Engagement with the HIV care continuum among individuals with perinatally-acquired HIV in the United States falls well below targets, research published in the online edition of the Journal of Acquired Immune Deficiency Syndromes shows. Only three-quarters received any HIV care, 61% were retained in care and 49% were virally suppressed. Those aged 18 to 25 years had especially low levels of engagement with the care continuum.
The investigators believe their findings show the importance of supporting adolescents with perinatally-acquired HIV (PHIV) to transition from paediatric to adult HIV care.
“The importance of successful transition cannot be overstated, as suboptimal transition has been associated with poor adherence and worse clinical outcomes, lower retention in care and viral suppression rates,” comment the authors.
Improvements in treatment and care mean that many individuals infected with HIV since birth now have an excellent prognosis. Nevertheless, they can face multiple clinical and psychological challenges that can potentially impact on HIV care outcomes, including stigma, mental health problems, poverty, housing instability and drug abuse.
However, little is known about engagement with the HIV care continuum – diagnosis, linkage to care, retention in care, viral suppression – among individuals with perinatally-acquired HIV (PHIV).

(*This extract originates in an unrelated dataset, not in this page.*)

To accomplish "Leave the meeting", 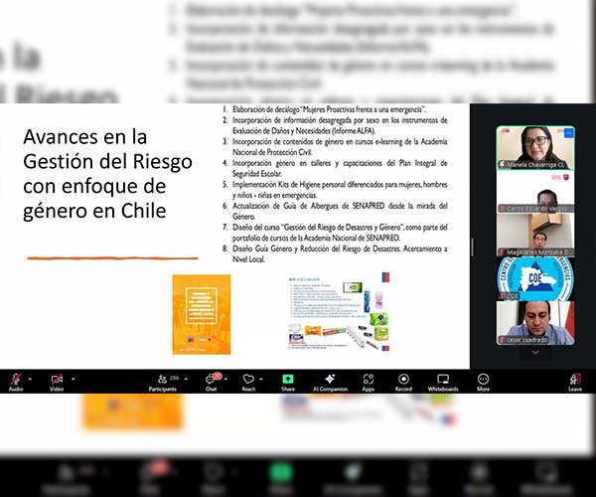I will click(575, 381).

Investigators therefore designed a study to describe the characteristics and engagement in care of individuals with PHIV in the US at the end of 2015. Data were obtained from the National HIV Surveillance System covering 40 separate jurisdictions.
“To the best of our knowledge,” comment the authors, “this study represents the first to use national surveillance data to estimate outcomes along the HIV care continuum for persons living with PHIV in the United States.”
Receipt of HIV care was defined as having at least one CD4 cell count or viral load measurement in 2014; retention in care was two or more CD4/viral load tests at least three months apart during 2014; viral suppression was a viral load measurement below 200 copies/ml at any time during 2014.
By the end of 2015, there were 11,747 individuals with PHIV in the jurisdictions under analysis. Their ages ranged from 0 to 37 years, with a median of 21 years. Almost half (49%) were aged between 18 and 25 years, 21% were older than 26, and 15% aged between 13 and 17 years. Most resided in the South (40%) or Northeast (37%), were female (53%), black (58%) and born in the US and its dependent territories (85%).
A total of 9,562 individuals diagnosed with HIV by the end of 2014 were alive at the end of 2015 and had complete laboratory reporting.
Of these, 75% received some care and 61% were retained in care.
Receipt of care was highest among those aged under 6 years, with those aged 26 years and older having the lowest rate (83% vs. 71%). The proportion retained in care was also higher in those aged under 18 years. Females were a little more likely to be retained in care than males and Hispanic/Latinos had a higher prevalence of retention than whites.
A total of 73% of individuals had at least one viral load test in 2014 and 49% were virally suppressed. Viral load was suppressed in 67% of patients who had at least one viral load test by the end of 2015.
The prevalence of viral suppression was higher among the under-18s and those born outside the US. It was lower in black people.
The authors note that although these rates of retention and viral suppression exceed those observed among adult HIV patients in the US, they are nevertheless well below the 90% targets set by national and international strategies to end AIDS.
“A variety of issues can impede ART adherence and achievement of sustained viral suppression among youth. Viral suppression is impacted by adherence to ART, which tends to decrease as children with HIV age into adolescence and young adulthood, “write the investigators. “Youth living with PHIV can also develop antiretroviral resistance as a result of suboptimal regimens, frequent changes of regimens, and adherence difficulties.” The authors note that half the study sample were born before effective HIV therapy became available in the late 1990s.
“Future studies are needed to explore interventions with efficacy in closing the HIV continuum gap for this population,” conclude the authors.